Reputation: 107
I am using Excel power query to combine and process data from multiple csv files located in a folder. All csv files have the same column structure (shown below) but a different number of rows or records.
Year | Period | Week | District | Route | SaleAmt |
---|---|---|---|---|---|
2024 | 10 | 1 | 123 | ABC | 1000 |
Here is the link to the sample data files: sample data files
Once data from all csv files is combined into one table, I create a new column "PK" by concatenating the values in fields "Period", "Week", "District" and "Route".
Next, to get the list of unique "PK" values in the combined data, I group by the "PK" column and aggregate the "SaleAmt" column using the operation "All Rows". This will create a new column containing tables of all rows grouped by the unique "PK" values.

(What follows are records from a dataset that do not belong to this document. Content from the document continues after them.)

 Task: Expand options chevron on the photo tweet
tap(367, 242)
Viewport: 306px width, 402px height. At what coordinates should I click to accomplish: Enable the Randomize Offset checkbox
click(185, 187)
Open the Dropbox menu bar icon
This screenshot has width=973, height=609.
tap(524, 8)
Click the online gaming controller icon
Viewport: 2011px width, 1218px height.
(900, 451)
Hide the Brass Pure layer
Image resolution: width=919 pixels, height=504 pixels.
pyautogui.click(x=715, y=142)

Finally, I need to generate a table structure as follows, which maps the "SaleAmt" value from each csv file to the corresponding "PK" value:
PK | Year | Period | Week | District | Route | File-1 SaleAmt | File-2 SaleAmt | File-3 SaleAmt |
---|---|---|---|---|---|---|---|---|
101123ABC | 2024 | 10 | 1 | 123 | ABC | 1000 | 500 | 800 |
11469HBG | 2024 | 11 | 4 | 69 | HBG | null | null | 999 |
Note:
Here is what I have done so far: (M-code below)
let
Source = Folder.Files("Folder containing csv files"),
#"Filtered Hidden Files1" = Table.SelectRows(Source, each [Attributes]?[Hidden]? <> true),
#"Invoke Custom Function1" = Table.AddColumn(#"Filtered Hidden Files1", "Transform File", each #"Transform File"([Content])),
#"Renamed Columns1" = Table.RenameColumns(#"Invoke Custom Function1", {"Name", "Source.Name"}),
#"Removed Other Columns1" = Table.SelectColumns(#"Renamed Columns1", {"Source.Name", "Transform File"}),
#"Expanded Table Column1" = Table.ExpandTableColumn(#"Removed Other Columns1", "Transform File", Table.ColumnNames(#"Transform File"(#"Sample File"))),
#"Added Custom" = Table.AddColumn(#"Expanded Table Column1", "PK", each Text.Combine({[Period],[Week],[District],[Route]},"")),
#"Grouped Rows" = Table.Group(#"Added Custom", {"PK"}, {{"SaleAmt", each _, type table [Source.Name=text, Year=text, Period=text, Week=text, District=text, Route=text, SaleAmt=text, PK=text]}})
in
#"Grouped Rows"
How do I get to the final table structure after creating a unique list of "PK" values? Any help / pointers will be appreciated.
Upvotes: 1
Views: 128
Reputation: 12061
Expand then do a pivot.
let
Source = Folder.Files("Folder containing csv files"),
#"Filtered Hidden Files1" = Table.SelectRows(Source, each [Attributes]?[Hidden]? <> true),
#"Invoke Custom Function1" = Table.AddColumn(#"Filtered Hidden Files1", "Transform File", each #"Transform File"([Content])),
#"Renamed Columns1" = Table.RenameColumns(#"Invoke Custom Function1", {"Name", "Source.Name"}),
#"Removed Other Columns1" = Table.SelectColumns(#"Renamed Columns1", {"Source.Name", "Transform File"}),
#"Expanded Table Column1" = Table.ExpandTableColumn(#"Removed Other Columns1", "Transform File", Table.ColumnNames(#"Transform File"(#"Sample File"))),
#"Added Custom" = Table.AddColumn(#"Expanded Table Column1", "PK", each Text.Combine({[Period],[Week],[District],[Route]},"")),
#"Grouped Rows" = Table.Group(#"Added Custom", {"PK"}, {{"SaleAmt", each _, type table [Source.Name=text, Year=text, Period=text, Week=text, District=text, Route=text, SaleAmt=text, PK=text]}}),
#"Expanded SaleAmt" = Table.ExpandTableColumn(#"Grouped Rows", "SaleAmt", {"Year", "Period", "Week", "District", "Route", "Source.Name", "SaleAmt"}, {"Year", "Period", "Week", "District", "Route", "File", "SaleAmt"}),
#"Pivoted Column" = Table.Pivot(#"Expanded SaleAmt", List.Distinct(#"Expanded SaleAmt"[File]), "File", "SaleAmt")
in
#"Pivoted Column"
Upvotes: 1